1. Introduction to Animals, Food and Tourism 2. The gustatory ethics of "Consider the Lobster" 3. When the wildlife you watch becomes the food you eat: Exploring moral and ethical dilemmas when consumptive and non-consumptive tourism merge 4. The (unethical) consumption of a newborn animal: Cabrito as a tourist and recreational dish in Monterrey, Mexico 5. Provisioning in the animal tourism industry: Through the lens of the Amazon River Dolphin 6. Animals off the menu: How animals enter the vegan food experience 7. The cow goes "moo": Farm animal and tourist interactions on Long Island's North Fork 8. Feed thy tourist well: CAFOs or cooperatives? 9. A life worth living: Reindeer in Nordic tourism experiences 10. The fishy ethics of seafood tourism 11. Melbourne, the food capital of Australia: Human and animal encounters in the contact zone of tourism 12. Munch, crunch, it's whale for lunch: Exploring the politics of Japanese consumption of whales, whaling and whale watching 13. Animals and food: Transcending the anthrocentric duality of utility
Food is routinely given attention in tourism research as a motivator of travel.

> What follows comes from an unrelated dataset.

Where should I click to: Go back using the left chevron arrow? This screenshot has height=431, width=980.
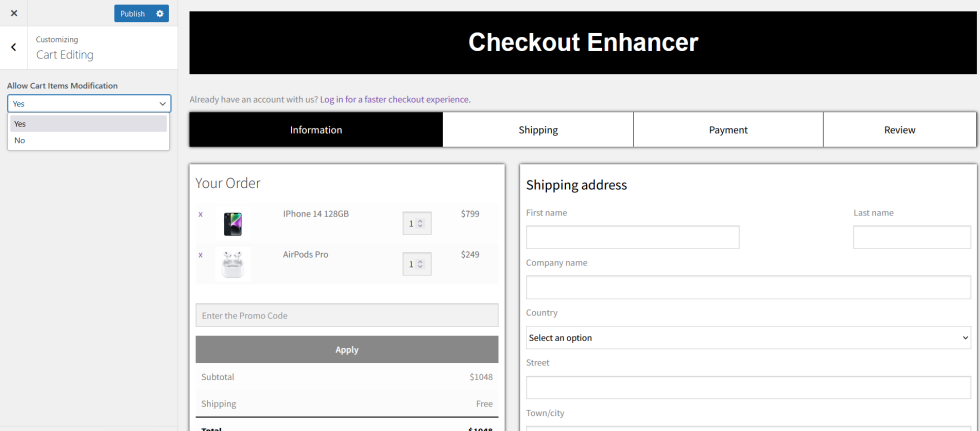click(x=13, y=47)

Regardless of whether tourists travel with a primary motivation for experiencing local food, eating is required during their trip. This book encompasses an interdisciplinary discussion of animals as a source of food within the context of tourism. Themes include the raising, harvesting, and processing of farm animals for food; considerations in marketing animals as food; and the link between consuming animals and current environmental concerns. Ethical issues are addressed in social, economic, environmental, and political terms.

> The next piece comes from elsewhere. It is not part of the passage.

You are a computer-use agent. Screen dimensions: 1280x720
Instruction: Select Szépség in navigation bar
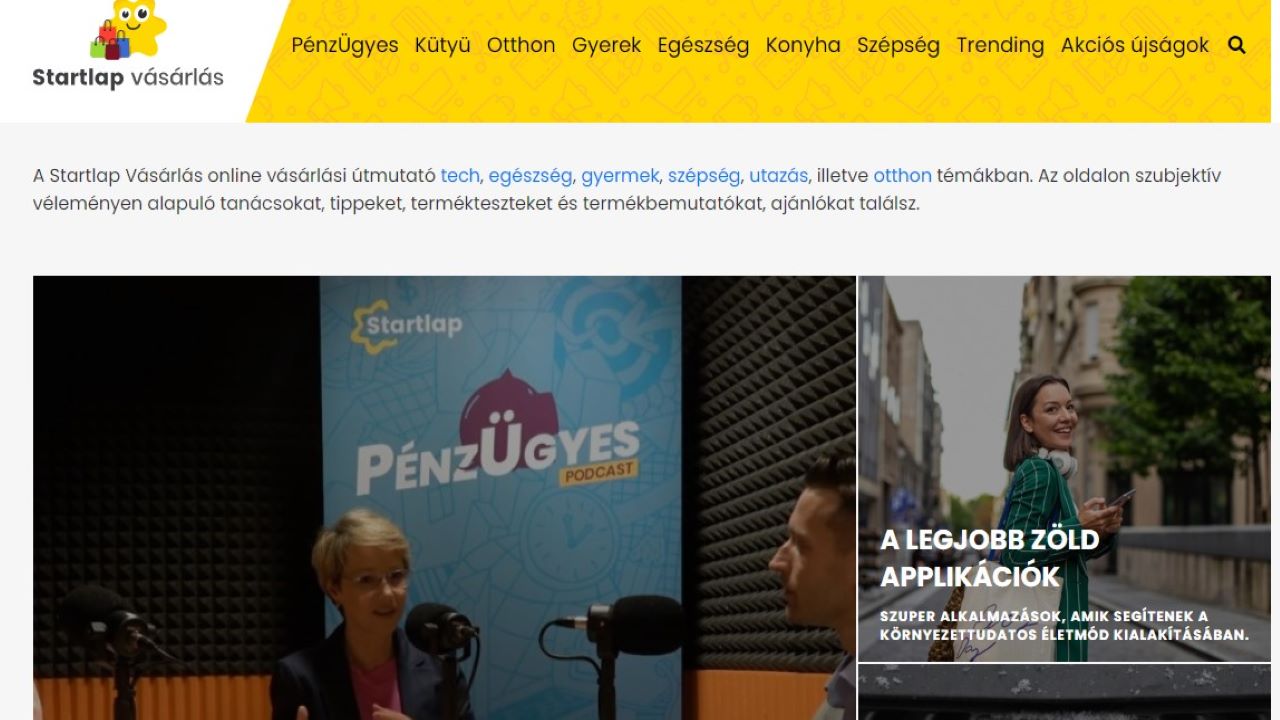[898, 45]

The chapters are grounded in ethics-related theories and frameworks including critical theory, ecofeminism, gustatory ethics, environmental ethics, ethics within a political economy context, cultural relativism, market construction paradigm, ethical resistance, and the Global Sustainable Tourism Criteria. Several chapters explore contradicting and paradoxical ethical perspectives, whether those contradictions exist between government and private sector, between tourism and other industries, or whether they lie within ourselves.
Like the authors in Tourism Experiences & Animal Consumption: Contested Values, Morality, & Ethics, the authors in this book wrestle with a range of issues such as animal sentience, the environmental consequences of animals as food, viewing animals solely as a extractive resource for human will, as well as the artificial cultural distortion of animals as food for tourism marketing purposes. This book will appeal to tourism academics and graduate students as a reference for their own research or as supplementary material for courses focused on ethics within tourism.